En este momento salta a la discusión nacional la propuesta preferente del presidente López Obrador para  retomar la rectoría del estado en la industria eléctrica. Los medios tradicionales de información y los organismos cúpula, Coparmex, Consejo Empresarial, etc., echan su “cuarto a espadas” defendiendo los intereses de la empresa privada, léase Iberdrola. Su posición no debe extrañarnos, a final de cuentas añoran al “antiguo régimen” con lo que éste significaba de acumulación de la riqueza en unas cuantas manos, desde luego que las suyas. Pero más allá de filias y fobias, la disyuntiva que se da es entre una “competitividad” de ficción y “soberanía energética”, entre seguir restringiendo las funciones de la CFE, limitando artificialmente su papel de generador de energía para reducirla a generador de subsidios a las plantas privadas o permitir la recuperación del proyecto original.

Pero al margen de una pretendida “competitividad” que consideramos espuria, que viene   ser el dar preferencia en el “despacho” de la energía a las plantas privadas, sobre las de la empresa del estado mexicano, otro argumento que emplean para que las cosas se queden como están, es la de la necesidad de promover las “energías limpias”: para ellos la solar y la eólica, olvidando la hidráulicas, nuclear y geotérmica que genera la CFE.

Pues resulta que en esto del empleo de la considerada energía más contaminante, la proveniente del empleo de carbón, los países desarrollados “no cantan mal las rancheras”: Alemania genera con este material el 23 % de su energía, Estados Unidos el 16 %, mientras que nuestro país únicamente el 7 %. Por el contrario con el empleo de gas, la menos contaminante, nuestro país genera el 60 % de su electricidad y Estados Unidos únicamente el 40%. Y nos quieren asustar con “el petate del muerto” de los Acuerdos de París sobre el cambio climático.

¿Pero dónde están los hechos que refuercen mis palabras, como prometí al principio?
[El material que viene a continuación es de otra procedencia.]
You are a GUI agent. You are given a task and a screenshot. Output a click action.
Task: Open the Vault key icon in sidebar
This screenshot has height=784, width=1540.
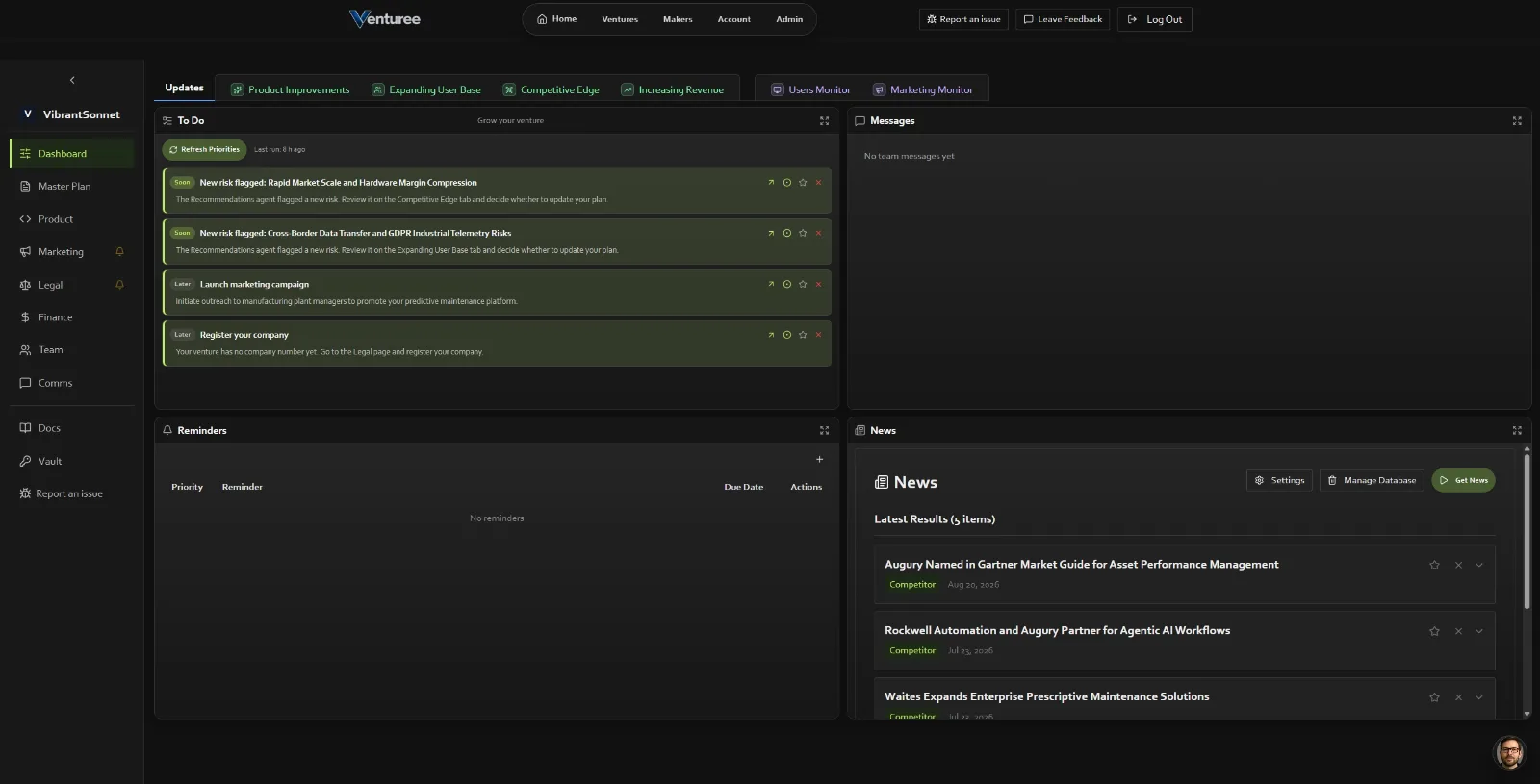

Pues resulta que el periódico La Jornada (26/02/21) reproduce una investigación publicada por The Wall Street Journal que menciona, entre otras cosas, que los usuarios de sistemas privados de electricidad en Texas pagaron en dos décadas un sobreprecio de 28 mil millones de dólares, por encima de los que mantuvieron sus contratos con empresas públicas. Agrega que los usuarios de estas compañías privadas pagaron un promedio de 13 % más que el promedio nacional y con respecto a la promesa de los “desreguladores” de brindar energía confiable, basta recordar la crisis que padeció aquel estado de la Unión Americana a consecuencia del clima extremo que sufrió.

Solo nos resta recordar aquella antigua melodía de que “con el apagón… qué cosas suceden”; pues resulta que con el de Texas quedó al descubierto el mito de que la competencia en el sector del suministro eléctrico debía de reducir los precios para los consumidores.